DIRECTIONS: Each entry in the material below should be reproduced exactly.

GIVEN INFORMATION:
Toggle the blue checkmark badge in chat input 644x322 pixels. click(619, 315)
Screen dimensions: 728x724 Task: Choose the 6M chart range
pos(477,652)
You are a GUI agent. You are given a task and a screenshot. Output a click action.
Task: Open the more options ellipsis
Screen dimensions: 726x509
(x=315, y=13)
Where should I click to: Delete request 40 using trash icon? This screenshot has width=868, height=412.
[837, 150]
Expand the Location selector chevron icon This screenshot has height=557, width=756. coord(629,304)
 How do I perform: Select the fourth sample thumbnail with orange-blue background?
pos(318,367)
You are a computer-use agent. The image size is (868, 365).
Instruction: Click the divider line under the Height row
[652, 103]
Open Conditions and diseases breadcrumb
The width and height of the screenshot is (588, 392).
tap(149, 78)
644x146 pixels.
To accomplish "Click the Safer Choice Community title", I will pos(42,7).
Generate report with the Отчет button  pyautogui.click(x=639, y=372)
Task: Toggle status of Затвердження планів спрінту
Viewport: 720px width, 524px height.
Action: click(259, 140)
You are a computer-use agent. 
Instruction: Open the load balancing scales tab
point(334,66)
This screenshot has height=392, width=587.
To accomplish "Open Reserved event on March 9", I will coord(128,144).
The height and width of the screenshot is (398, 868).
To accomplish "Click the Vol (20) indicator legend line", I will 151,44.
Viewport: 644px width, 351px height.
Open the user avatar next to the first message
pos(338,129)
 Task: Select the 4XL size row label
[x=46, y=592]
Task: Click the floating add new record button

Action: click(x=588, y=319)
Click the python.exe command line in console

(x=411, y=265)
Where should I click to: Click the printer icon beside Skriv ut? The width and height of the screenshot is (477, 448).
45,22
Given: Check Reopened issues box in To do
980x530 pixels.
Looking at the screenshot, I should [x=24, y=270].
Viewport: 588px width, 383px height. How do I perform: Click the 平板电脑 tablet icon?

SOLUTION TO THIS PROBLEM:
Toggle the blue checkmark badge in chat input 644x322 pixels. click(619, 315)
Screen dimensions: 728x724 Task: Choose the 6M chart range
pos(477,652)
You are a GUI agent. You are given a task and a screenshot. Output a click action.
Task: Open the more options ellipsis
Screen dimensions: 726x509
(x=315, y=13)
Where should I click to: Delete request 40 using trash icon? This screenshot has width=868, height=412.
[837, 150]
Expand the Location selector chevron icon This screenshot has height=557, width=756. coord(629,304)
 How do I perform: Select the fourth sample thumbnail with orange-blue background?
pos(318,367)
You are a computer-use agent. The image size is (868, 365).
Instruction: Click the divider line under the Height row
[652, 103]
Open Conditions and diseases breadcrumb
The width and height of the screenshot is (588, 392).
tap(149, 78)
644x146 pixels.
To accomplish "Click the Safer Choice Community title", I will pos(42,7).
Generate report with the Отчет button  pyautogui.click(x=639, y=372)
Task: Toggle status of Затвердження планів спрінту
Viewport: 720px width, 524px height.
Action: click(259, 140)
You are a computer-use agent. 
Instruction: Open the load balancing scales tab
point(334,66)
This screenshot has height=392, width=587.
To accomplish "Open Reserved event on March 9", I will coord(128,144).
The height and width of the screenshot is (398, 868).
To accomplish "Click the Vol (20) indicator legend line", I will 151,44.
Viewport: 644px width, 351px height.
Open the user avatar next to the first message
pos(338,129)
 Task: Select the 4XL size row label
[x=46, y=592]
Task: Click the floating add new record button

Action: click(x=588, y=319)
Click the python.exe command line in console

(x=411, y=265)
Where should I click to: Click the printer icon beside Skriv ut? The width and height of the screenshot is (477, 448).
45,22
Given: Check Reopened issues box in To do
980x530 pixels.
Looking at the screenshot, I should [x=24, y=270].
Viewport: 588px width, 383px height. How do I perform: Click the 平板电脑 tablet icon?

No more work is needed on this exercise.